## How to complete this task
The word "beside" marks the lines to keep; find each one in the data and copy it.

## Exercise inputs
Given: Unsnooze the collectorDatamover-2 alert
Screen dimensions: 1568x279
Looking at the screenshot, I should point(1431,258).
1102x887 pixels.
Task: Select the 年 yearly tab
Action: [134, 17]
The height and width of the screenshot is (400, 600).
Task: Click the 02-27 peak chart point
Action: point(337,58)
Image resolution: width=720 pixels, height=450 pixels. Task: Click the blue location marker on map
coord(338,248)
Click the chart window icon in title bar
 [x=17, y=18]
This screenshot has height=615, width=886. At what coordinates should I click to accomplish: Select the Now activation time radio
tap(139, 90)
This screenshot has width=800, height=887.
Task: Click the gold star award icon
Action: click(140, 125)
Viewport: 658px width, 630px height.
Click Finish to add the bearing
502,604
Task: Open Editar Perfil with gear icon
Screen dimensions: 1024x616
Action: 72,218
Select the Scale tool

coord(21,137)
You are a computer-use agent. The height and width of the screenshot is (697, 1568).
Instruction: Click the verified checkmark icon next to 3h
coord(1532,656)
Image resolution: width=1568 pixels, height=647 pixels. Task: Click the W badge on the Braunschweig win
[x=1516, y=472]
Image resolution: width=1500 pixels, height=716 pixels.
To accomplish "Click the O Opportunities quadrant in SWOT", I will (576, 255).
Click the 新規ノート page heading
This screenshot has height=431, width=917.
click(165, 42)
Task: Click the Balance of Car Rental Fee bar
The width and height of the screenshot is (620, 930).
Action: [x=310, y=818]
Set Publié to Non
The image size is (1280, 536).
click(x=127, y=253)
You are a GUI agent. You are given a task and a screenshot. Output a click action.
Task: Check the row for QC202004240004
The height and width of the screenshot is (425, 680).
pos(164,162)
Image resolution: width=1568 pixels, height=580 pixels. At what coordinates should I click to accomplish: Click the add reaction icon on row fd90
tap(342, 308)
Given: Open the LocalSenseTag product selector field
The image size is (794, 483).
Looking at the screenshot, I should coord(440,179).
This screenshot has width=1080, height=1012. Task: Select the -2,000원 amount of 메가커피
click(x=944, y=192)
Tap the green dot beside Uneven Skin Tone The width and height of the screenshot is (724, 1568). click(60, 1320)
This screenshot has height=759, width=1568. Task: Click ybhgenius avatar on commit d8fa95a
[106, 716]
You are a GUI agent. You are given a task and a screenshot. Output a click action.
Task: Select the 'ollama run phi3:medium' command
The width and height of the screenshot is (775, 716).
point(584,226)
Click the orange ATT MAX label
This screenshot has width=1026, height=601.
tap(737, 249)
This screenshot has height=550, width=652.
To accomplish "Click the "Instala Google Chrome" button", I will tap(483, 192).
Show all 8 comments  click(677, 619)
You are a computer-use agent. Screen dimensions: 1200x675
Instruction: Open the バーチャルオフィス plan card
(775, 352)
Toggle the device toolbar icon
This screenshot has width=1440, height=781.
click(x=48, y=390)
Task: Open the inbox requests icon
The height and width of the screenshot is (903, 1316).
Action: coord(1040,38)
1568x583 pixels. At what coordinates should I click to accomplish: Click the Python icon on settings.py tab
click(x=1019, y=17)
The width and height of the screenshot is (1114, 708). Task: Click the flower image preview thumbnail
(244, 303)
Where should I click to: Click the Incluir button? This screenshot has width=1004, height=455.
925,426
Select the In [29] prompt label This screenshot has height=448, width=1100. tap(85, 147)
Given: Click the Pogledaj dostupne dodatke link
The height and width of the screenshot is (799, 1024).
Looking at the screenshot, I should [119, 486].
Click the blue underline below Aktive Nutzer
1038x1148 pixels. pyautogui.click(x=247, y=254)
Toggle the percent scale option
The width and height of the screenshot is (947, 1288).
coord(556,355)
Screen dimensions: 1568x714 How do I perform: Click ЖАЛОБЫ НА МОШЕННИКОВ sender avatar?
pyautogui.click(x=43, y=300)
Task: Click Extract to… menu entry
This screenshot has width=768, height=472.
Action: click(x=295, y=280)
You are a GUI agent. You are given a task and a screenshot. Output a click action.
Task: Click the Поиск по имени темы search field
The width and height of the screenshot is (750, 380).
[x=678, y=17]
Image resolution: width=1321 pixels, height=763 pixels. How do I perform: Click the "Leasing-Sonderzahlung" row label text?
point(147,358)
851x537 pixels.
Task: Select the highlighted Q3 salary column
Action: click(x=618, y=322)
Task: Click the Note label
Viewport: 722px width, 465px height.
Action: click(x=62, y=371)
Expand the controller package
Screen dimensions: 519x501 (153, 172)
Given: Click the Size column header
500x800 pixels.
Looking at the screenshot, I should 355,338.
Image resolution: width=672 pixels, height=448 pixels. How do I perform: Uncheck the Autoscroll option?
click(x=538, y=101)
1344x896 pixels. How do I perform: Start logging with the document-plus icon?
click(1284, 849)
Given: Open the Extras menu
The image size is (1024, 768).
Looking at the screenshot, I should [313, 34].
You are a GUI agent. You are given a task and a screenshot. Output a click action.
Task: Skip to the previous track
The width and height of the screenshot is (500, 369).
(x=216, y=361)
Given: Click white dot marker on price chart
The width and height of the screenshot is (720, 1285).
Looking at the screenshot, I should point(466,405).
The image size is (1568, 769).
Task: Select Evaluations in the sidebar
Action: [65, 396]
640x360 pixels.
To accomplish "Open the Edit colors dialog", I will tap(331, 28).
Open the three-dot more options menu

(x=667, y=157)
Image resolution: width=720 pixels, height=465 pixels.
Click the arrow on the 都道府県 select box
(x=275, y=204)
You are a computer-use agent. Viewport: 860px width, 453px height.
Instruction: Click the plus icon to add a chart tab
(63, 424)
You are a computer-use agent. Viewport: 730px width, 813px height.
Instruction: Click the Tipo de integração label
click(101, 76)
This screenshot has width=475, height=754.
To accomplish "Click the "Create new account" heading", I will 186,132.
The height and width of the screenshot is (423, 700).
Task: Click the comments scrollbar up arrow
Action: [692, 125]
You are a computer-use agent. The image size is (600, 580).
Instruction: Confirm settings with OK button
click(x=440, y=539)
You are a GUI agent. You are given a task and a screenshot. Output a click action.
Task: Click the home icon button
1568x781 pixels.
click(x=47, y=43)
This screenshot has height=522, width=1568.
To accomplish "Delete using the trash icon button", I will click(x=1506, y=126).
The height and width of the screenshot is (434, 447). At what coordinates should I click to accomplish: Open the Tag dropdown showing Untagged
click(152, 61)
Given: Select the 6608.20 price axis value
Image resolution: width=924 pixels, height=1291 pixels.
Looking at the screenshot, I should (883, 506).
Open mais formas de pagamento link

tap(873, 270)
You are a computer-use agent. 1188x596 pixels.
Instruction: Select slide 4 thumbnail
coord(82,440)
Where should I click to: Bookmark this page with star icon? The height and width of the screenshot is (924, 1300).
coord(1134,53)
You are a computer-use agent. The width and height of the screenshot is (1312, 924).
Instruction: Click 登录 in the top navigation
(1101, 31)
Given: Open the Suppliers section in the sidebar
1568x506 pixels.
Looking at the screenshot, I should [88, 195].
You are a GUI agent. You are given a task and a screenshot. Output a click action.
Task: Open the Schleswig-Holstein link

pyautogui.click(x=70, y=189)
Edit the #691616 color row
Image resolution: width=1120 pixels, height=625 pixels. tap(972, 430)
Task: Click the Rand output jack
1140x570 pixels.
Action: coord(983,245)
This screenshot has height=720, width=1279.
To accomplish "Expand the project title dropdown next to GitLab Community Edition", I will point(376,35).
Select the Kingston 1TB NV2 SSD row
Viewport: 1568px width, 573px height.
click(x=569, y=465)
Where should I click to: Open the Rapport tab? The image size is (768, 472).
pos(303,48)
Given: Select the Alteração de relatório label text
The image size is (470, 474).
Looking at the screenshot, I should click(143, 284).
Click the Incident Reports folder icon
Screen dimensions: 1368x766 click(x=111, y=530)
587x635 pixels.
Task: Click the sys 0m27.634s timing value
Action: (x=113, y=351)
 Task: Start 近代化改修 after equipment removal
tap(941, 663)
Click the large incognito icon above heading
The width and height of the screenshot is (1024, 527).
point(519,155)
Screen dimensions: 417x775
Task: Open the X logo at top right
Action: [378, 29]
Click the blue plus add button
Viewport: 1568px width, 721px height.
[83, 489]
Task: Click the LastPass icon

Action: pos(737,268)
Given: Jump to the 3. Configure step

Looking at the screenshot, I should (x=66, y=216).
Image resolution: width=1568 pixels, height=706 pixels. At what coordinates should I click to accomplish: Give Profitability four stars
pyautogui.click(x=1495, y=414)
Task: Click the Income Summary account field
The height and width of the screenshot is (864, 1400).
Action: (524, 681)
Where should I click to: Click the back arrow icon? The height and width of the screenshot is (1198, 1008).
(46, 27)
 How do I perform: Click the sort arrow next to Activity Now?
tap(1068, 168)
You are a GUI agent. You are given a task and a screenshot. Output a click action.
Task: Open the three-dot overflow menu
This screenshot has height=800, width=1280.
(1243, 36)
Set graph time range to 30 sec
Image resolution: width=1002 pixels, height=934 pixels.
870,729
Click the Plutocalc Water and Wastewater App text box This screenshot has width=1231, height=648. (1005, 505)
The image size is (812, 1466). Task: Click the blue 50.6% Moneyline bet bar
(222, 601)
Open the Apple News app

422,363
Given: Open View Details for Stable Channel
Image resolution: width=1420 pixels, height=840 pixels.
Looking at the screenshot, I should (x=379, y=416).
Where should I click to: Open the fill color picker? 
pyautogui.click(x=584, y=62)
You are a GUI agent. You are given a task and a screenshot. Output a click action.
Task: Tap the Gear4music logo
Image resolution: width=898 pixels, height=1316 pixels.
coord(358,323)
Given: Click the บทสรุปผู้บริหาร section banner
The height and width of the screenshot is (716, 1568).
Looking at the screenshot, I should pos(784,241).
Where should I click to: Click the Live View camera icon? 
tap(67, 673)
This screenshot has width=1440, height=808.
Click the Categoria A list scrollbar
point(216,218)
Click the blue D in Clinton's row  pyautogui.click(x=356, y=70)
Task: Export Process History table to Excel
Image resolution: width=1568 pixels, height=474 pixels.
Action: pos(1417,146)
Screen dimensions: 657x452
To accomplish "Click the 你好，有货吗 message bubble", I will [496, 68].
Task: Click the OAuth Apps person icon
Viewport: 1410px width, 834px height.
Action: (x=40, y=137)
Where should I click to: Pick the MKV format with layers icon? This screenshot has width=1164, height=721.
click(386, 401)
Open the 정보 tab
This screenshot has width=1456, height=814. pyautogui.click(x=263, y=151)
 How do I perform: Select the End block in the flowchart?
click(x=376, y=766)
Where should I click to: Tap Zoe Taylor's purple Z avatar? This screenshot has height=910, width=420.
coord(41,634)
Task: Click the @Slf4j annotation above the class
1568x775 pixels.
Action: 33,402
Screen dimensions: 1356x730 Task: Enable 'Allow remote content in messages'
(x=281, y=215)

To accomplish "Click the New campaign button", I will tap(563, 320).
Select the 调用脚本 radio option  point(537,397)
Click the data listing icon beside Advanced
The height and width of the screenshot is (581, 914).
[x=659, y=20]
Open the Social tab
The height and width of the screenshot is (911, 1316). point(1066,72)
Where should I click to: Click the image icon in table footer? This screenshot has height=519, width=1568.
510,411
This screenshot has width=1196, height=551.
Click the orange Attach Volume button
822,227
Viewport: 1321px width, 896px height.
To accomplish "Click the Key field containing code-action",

## Solution to the exercise
Tap the green dot beside Uneven Skin Tone The width and height of the screenshot is (724, 1568). click(60, 1320)
Click the data listing icon beside Advanced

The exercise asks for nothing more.